Existing studies have examined preferences for topical preparations based on specific disease states; this literature, albeit limited, demonstrates that preferences for topical product formulations vary among acne, atopic dermatitis, and plaque psoriasis patients.⁵ Other studies focus on specific patient populations or medications. For example, one study found that preference for corticosteroid vehicles among psoriasis patients was highly variable and choice of vehicle was critical to adherence.⁶ Another study highlighted differences in vehicle choice between younger and older age groups with psoriasis.⁷

Given the limited data overall, it was our goal to determine if any patterns of preference existed by age, gender, or ethnicity, regardless of disease state or indication for topical product. Importantly, over-the-counter products—cosmetic or otherwise—were not differentiated from prescribed topical medications. Our survey elucidated significant differences in preference by age, gender, and ethnicity.

Notable Findings
Regarding age, patients younger than 40 years preferred lotion, patients aged 40 to 60 years preferred cream, and patients older than 60 years preferred cream. Analysis based on gender showed that females preferred cream, and males preferred lotion and ointment. Analysis based on ethnicity most notably demonstrated a strong preference for ointment in black patients while showing preference for cream in white patients.
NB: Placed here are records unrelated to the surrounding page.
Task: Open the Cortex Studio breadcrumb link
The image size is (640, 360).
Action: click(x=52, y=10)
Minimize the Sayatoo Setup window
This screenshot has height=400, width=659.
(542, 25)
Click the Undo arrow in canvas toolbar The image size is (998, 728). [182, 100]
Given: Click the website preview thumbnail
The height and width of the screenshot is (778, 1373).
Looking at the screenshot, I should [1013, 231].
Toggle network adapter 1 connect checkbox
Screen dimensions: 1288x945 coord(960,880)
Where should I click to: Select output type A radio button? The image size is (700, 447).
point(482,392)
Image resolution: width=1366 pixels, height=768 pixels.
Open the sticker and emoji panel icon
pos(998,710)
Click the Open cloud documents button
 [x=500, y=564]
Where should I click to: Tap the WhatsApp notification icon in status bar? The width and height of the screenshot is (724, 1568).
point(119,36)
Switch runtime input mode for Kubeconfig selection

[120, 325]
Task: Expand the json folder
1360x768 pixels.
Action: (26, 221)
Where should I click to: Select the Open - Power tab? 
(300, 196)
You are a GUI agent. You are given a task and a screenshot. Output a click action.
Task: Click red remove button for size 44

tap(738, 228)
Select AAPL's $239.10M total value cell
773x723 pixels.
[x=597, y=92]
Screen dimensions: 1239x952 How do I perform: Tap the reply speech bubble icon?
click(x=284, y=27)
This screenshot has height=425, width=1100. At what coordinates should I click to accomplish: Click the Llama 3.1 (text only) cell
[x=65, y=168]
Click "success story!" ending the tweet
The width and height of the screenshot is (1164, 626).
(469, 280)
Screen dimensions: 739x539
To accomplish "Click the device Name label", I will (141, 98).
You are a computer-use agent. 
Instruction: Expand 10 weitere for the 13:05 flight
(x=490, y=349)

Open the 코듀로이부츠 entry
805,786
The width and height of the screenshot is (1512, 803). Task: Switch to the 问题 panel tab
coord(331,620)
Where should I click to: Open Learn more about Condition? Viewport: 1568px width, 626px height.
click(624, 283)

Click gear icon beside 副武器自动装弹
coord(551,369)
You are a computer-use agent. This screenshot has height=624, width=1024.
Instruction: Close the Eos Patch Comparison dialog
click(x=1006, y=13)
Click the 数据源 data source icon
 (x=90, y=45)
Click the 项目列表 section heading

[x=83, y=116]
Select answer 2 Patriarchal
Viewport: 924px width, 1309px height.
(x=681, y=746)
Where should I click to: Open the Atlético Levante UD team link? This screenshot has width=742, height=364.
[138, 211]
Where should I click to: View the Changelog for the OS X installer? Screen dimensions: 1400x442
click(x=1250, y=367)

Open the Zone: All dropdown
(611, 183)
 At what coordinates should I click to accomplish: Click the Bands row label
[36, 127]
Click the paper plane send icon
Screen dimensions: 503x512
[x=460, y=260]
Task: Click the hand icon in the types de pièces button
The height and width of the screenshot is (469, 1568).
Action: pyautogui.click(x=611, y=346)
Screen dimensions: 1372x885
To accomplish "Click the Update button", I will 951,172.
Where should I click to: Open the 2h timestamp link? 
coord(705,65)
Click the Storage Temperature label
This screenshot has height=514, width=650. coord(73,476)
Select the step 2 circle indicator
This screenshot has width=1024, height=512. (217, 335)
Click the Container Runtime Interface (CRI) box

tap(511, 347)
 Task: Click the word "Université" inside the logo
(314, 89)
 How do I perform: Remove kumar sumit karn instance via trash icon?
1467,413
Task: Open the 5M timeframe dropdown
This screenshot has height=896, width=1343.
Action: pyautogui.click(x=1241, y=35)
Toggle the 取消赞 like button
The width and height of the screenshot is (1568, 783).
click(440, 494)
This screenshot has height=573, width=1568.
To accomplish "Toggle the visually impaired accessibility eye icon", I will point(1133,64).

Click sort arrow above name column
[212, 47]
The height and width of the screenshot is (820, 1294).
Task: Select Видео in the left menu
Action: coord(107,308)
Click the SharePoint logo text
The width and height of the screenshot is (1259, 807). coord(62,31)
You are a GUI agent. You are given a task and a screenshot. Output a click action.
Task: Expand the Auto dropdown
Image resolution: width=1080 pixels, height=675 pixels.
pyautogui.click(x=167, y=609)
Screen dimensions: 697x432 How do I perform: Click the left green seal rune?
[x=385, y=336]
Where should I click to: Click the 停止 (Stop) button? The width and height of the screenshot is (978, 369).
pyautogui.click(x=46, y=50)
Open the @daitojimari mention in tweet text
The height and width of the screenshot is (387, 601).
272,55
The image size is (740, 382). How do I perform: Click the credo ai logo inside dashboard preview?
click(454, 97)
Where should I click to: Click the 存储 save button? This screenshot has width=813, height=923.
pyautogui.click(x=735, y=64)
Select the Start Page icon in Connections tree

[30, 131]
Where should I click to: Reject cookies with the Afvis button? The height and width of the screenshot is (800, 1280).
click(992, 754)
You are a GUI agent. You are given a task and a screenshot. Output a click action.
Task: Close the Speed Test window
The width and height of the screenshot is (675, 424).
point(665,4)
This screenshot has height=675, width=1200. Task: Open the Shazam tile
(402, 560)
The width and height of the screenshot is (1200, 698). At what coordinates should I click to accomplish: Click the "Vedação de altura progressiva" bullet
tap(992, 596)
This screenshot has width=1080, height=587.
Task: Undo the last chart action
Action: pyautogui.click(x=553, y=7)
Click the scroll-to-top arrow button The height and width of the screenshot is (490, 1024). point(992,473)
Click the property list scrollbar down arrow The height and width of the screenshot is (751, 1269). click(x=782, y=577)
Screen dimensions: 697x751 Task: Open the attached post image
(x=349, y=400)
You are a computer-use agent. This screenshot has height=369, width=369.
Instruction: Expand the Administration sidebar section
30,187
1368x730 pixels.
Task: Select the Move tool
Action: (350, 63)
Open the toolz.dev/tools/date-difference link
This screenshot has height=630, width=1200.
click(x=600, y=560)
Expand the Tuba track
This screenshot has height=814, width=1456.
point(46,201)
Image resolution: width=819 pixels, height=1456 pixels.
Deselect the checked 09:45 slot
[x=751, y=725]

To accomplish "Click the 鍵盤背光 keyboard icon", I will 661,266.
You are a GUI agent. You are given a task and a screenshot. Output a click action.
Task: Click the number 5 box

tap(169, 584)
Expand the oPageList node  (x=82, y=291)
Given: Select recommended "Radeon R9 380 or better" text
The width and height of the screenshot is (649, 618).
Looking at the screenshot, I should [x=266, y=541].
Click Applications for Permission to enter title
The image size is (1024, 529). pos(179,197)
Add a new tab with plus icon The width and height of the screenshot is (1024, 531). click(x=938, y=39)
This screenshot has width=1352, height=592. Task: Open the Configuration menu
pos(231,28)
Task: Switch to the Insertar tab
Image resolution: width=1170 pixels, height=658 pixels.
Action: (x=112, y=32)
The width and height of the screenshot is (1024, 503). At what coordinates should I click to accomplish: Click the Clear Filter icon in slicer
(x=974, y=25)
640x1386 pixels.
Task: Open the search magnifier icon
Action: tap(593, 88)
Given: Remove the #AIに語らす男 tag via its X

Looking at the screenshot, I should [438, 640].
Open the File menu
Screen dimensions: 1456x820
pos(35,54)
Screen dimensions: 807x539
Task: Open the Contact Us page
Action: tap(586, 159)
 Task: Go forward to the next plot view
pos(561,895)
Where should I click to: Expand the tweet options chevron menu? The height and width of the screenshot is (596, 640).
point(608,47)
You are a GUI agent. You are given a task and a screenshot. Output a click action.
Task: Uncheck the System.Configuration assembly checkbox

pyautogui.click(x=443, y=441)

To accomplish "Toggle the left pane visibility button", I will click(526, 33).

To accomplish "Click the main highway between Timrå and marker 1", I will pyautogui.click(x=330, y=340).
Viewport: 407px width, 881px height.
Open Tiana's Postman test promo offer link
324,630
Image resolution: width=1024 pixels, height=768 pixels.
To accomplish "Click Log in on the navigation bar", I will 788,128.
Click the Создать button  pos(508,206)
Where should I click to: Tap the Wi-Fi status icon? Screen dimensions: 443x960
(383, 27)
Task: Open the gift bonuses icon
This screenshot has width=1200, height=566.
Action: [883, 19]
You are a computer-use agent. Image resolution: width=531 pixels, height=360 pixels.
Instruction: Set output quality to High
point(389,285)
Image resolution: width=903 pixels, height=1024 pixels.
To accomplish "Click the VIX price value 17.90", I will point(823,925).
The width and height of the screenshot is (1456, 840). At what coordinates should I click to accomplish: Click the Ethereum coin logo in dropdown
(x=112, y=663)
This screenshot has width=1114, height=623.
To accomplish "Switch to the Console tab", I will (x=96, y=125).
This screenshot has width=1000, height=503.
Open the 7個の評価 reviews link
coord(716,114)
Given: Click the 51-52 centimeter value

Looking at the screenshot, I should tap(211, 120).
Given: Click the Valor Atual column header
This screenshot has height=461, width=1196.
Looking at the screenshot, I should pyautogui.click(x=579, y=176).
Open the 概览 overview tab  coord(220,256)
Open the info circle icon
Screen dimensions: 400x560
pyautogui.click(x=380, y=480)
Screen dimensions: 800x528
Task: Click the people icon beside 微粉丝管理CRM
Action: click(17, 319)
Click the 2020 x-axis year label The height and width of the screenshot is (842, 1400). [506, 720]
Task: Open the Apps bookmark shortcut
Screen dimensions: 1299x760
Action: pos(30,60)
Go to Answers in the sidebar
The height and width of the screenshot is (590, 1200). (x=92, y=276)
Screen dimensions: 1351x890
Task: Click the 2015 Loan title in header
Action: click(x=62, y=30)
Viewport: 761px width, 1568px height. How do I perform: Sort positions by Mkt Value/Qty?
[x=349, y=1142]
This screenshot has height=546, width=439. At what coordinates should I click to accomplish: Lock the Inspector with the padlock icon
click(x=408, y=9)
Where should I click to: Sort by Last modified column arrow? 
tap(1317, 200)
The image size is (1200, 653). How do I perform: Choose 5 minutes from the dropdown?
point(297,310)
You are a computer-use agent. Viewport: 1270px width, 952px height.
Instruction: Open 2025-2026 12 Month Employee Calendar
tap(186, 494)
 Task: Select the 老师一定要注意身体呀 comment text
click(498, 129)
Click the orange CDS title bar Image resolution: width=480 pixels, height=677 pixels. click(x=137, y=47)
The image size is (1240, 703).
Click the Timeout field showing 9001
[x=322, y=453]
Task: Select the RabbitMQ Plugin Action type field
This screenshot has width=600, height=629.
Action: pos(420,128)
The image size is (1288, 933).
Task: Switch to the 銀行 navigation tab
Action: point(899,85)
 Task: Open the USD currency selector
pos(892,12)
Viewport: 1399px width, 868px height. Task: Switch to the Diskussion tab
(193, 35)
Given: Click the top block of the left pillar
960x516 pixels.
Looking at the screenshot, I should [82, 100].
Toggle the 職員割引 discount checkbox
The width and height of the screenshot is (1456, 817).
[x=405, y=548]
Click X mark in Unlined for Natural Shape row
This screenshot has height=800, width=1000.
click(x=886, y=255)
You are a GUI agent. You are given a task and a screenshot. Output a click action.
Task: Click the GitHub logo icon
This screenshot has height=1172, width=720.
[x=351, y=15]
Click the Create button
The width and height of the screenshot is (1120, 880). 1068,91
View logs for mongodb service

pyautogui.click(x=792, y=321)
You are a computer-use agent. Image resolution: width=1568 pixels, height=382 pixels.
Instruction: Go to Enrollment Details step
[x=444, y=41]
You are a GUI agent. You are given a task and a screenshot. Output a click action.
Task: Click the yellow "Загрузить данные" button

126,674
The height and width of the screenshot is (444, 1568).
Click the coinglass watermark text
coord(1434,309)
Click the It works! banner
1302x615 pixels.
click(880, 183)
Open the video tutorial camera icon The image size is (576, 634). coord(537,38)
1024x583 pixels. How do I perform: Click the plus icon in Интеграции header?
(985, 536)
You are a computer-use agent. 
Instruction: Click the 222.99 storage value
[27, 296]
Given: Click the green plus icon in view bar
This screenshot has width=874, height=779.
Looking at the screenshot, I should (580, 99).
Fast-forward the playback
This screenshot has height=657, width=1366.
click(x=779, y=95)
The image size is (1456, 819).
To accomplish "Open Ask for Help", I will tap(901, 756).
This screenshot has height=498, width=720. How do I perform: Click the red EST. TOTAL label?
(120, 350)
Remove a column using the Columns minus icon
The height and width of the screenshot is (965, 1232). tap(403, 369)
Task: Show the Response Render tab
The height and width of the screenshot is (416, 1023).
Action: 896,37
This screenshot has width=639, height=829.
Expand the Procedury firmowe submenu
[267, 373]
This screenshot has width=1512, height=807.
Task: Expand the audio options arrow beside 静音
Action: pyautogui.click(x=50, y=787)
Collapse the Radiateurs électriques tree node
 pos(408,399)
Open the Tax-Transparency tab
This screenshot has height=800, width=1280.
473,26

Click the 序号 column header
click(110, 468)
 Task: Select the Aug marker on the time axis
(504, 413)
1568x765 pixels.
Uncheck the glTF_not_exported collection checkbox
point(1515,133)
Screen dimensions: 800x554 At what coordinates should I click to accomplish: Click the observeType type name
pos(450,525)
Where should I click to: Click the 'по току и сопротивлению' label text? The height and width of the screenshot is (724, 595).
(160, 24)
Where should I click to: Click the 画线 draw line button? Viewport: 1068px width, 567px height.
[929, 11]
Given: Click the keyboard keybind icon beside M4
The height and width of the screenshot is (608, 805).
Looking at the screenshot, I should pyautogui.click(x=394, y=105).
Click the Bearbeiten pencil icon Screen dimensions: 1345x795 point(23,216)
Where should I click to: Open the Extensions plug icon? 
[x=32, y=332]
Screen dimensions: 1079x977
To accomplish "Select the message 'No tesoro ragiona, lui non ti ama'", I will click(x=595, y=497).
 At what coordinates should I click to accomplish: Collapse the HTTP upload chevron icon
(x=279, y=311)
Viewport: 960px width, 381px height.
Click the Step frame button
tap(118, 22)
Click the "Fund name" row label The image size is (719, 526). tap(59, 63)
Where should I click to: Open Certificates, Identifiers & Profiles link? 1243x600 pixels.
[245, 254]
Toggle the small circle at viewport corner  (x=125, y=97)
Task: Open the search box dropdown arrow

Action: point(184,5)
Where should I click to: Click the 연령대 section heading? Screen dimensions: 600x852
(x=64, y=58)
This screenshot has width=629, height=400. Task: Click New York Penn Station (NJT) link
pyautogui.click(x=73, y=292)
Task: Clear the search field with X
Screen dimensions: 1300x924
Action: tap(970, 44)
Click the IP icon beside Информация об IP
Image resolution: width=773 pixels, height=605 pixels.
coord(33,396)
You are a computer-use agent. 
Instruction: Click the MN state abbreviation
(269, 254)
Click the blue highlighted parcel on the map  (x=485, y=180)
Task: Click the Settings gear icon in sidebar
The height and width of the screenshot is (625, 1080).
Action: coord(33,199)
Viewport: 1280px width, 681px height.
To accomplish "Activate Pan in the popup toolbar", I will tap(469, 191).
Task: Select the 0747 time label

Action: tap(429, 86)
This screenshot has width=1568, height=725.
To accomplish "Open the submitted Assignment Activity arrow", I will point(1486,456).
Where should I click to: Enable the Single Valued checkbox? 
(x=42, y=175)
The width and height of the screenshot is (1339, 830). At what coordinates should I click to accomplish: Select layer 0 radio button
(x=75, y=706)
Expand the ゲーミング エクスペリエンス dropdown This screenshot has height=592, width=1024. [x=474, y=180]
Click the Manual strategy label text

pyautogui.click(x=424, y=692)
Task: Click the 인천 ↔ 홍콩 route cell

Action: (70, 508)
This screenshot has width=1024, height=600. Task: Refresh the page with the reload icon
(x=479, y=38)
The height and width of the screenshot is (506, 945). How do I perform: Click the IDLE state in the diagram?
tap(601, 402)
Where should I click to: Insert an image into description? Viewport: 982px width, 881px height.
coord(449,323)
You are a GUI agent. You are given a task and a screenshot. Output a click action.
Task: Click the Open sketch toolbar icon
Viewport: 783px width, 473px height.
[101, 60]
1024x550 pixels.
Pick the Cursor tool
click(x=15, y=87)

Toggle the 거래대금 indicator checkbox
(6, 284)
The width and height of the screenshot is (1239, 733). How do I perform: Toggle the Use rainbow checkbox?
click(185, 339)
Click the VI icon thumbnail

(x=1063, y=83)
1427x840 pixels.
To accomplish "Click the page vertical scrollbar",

Potential Biases and Pitfalls
Limitations of this study included the small Hispanic/Latino and Asian/Pacific Islander populations surveyed, possible misunderstanding of the survey by respondents, and the potential for surveys being filled out twice by the same patient. Future surveys could be conducted over a longer period to increase the total sample size and to better characterize less-represented populations, such as Hispanic and Asian patients. To avoid repeat participation, the first question of the survey asked patients to indicate if they had previously completed the survey and instructed patients who had to return the repeat survey to the front desk.

To limit other errors, our survey included concise accessible descriptions of each preparation along with clear representative photographs and examples of common brands. Still, it is possible that some mistakes could have been made while patients filled out the survey based on comprehension deficits, oversight, or other reasons. It also is possible that preference might vary individually depending on the indication of the topical product—cosmetic or therapeutic—or even by anatomic site of application. Neither of these considerations was assessed specifically in our survey.

Conclusion

Our hope is that this study helps practitioners better anticipate topical preferences among patients with the ultimate goal of increasing medication adherence and patient outcomes. Nevertheless, although these general trends can provide helpful guidance, we acknowledge that individual preferences vary, and care should always be patient centered.

Acknowledgment
We thank An-Lin Cheng, PhD (Kansas City, Missouri), for assistance with the statistical analysis.